Debuting simultaneously was Carolina Circle Mall, by far that Bicentennial summer’s brightest retail star. With a reported $25-million price tag ($142.3 million in today’s dollars), “North Carolina’s Unique Shopping and Entertainment Wonderland” was located on the opposite end of town on what was formerly a 220-acre dairy farm bordering U.S. 29, 16th Street and Cone Boulevard.

As a teenager, I attended the grand opening in August of 1976. I’m kinda like a cat with an urge for exploring every aspect of my environment, but, unlike a cat, I left no scent behind at Carolina Circle. Thanks to its proximity to a nearby sewage treatment plant, a sickening stench was already permeating the air. On warm, breezy afternoons that putridity proved overpowering.

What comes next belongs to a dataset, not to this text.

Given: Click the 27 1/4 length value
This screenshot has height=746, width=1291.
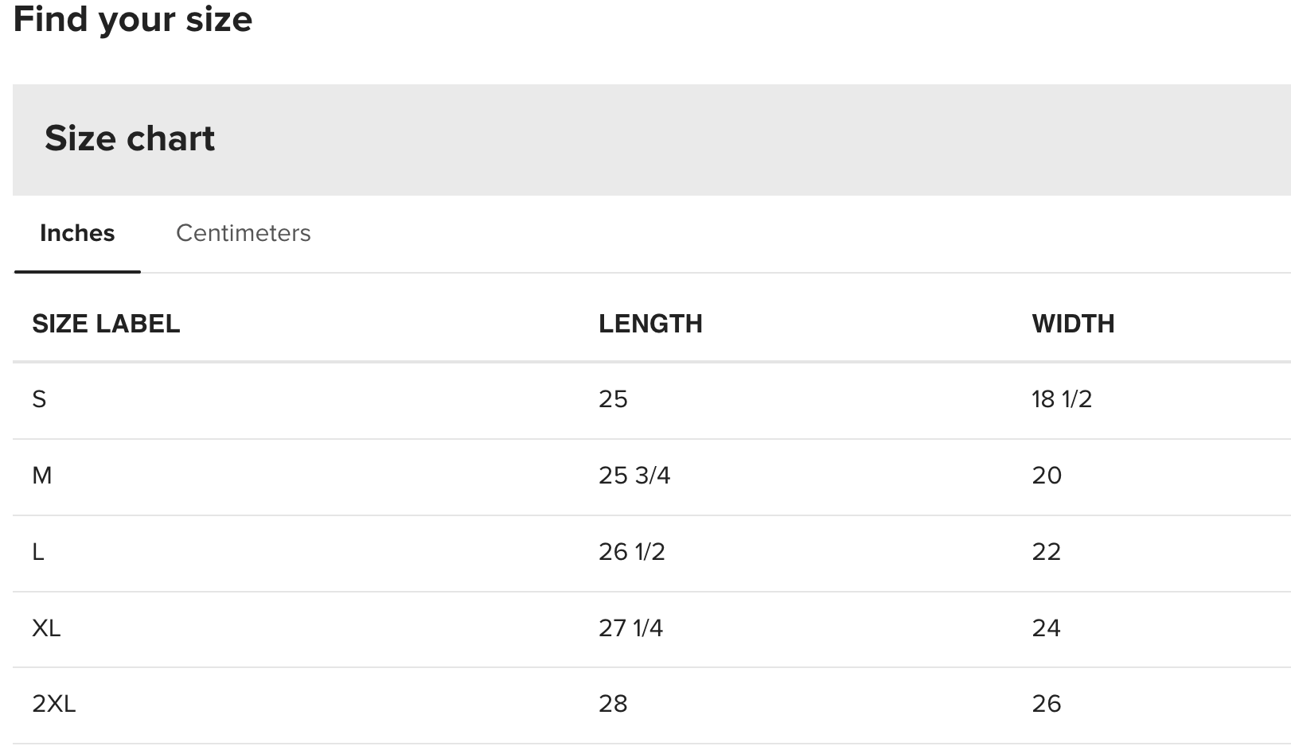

Undeterred, on opening day nearly 4,000 cars jammed the parking lot as UNCG students costumed as Alice in Wonderland characters greeted eager consumers inside. Most impressive was the ’70s futurist Montgomery Ward exterior accented with thousands of individual yellow, orange and red glazed tiles surrounding the entrance.

A disappointing number of outlets migrated over as well as duplicates of Four Seasons’ franchises including Belk, Piccadilly Cafeteria and the ever-present Chick-fil-A. Carolina Circle’s maze-like layout allowed for a more intimate feeling with smoked-glass panels, dark-colored handrails and brown, terrazzo flooring.

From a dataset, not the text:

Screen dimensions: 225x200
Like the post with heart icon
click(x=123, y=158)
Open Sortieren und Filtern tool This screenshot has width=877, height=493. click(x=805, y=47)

While the overall effect was warm and fuzzy, the major attraction for many was the first floor Ice Chalet, Greensboro’s only skating rink. Surrounding that slick surface was a food court consisting of Orange Julius, Chick-fil-A and New York Pizza. Started by two Sicilian-Americans from New Jersey, Charles Sciabbarrasi and Ray Mascali, NYP made so much dough they quickly opened another pie hole on Tate Street. That’s still there while Mascali sells slices and pies at NY Pizza on Battleground.

Saturday Night Fever exploded across movie screens in December ’77, infecting the populace with disco fever. Urgent care for disco fever was The Current Event dance club at Carolina Circle, where underaged teenagers gyrated underneath a disco ball rotating on its axis, sending shards of light across its expansive orange, yellow and black under-lit dance floor and backlit pylon barriers. One lingering feverish side effect? An overwhelming desire for ”wild and crazy guys” to possess that white, polyester, three-piece suit John Travolta wore to seduce the nation — and Karen Lynn Gorney. J. Riggings sold them on the second floor, where they were, like every highly desirable item, literally chained and mini-padlocked to the display rack.

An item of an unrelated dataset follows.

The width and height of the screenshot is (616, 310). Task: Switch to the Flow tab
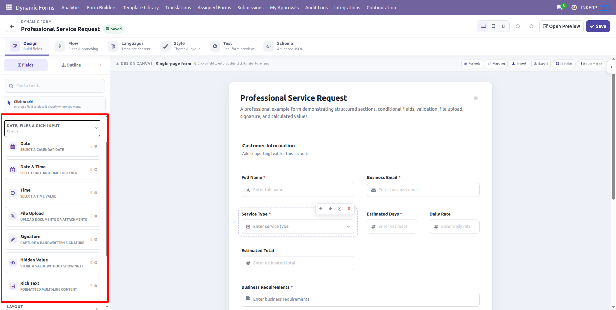tap(77, 46)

The city’s (possibly the state’s) first skateboard park opened along the eastern end of the parking lot, closest to the sewage plant. Those concrete bowls proved a popular spot for both teenagers and younger kids, despite required knee pads and helmets. That skate park was short-lived, as was the outdoor Hawaiian Surf Water Slide retired pro wrestler John Powers opened in 1978.

The proliferation of easily accessible credit cards in 1980s and ’90s ushered in an era of haute couture from designers Betsey Johnson, Donna Karan, Liz Claiborne, Tommy Hilfiger, Perry Ellis, Guess, Ralph Lauren and my favorite, Ton Sur Ton, found at Express, Gadzooks, Claire’s, Merry-Go-Round and Mervyn’s stores. And unless someone possessed a perfectly pear shaped rear end, no man or woman ever looked right in those impossibly tight Jordache stonewashed jeans.

Sharper Image hawked high-tech gadgets no one knew they needed — computer bridge games, massaging chairs, Truth Seeker vocal stress detectors — with eye-popping price tags. Farrah Fawcett posters, cheap jewelry, infinity mirrors and goofy geegaws were Spencer Gifts’ oeuvre. Would it surprise you that they are behind those invasive pop-up Spirit Halloween shops?

Despite the hype, a requisite steady stream of shoppers never materialized for Carolina Circle. In 1986, the property was offloaded at a loss for $21 million. The new owner pumped an additional third of that investment into major renovations, including a spectacular pink, neon-like facade leading into a significantly brighter interior highlighted by enormous, pastel-colored butterflies, which hovered overhead, along with a new name, The Circle. On re-opening day, a choir resolutely standing center stage belted out the “Hallelujah Chorus,” but the resulting redux proved a resounding flop. Many a heart melted when the Ice Chalet was removed — too expensive they said — in favor of a $250,000 carousel decorated with Greensboro landmarks. The drain circling continued unabated.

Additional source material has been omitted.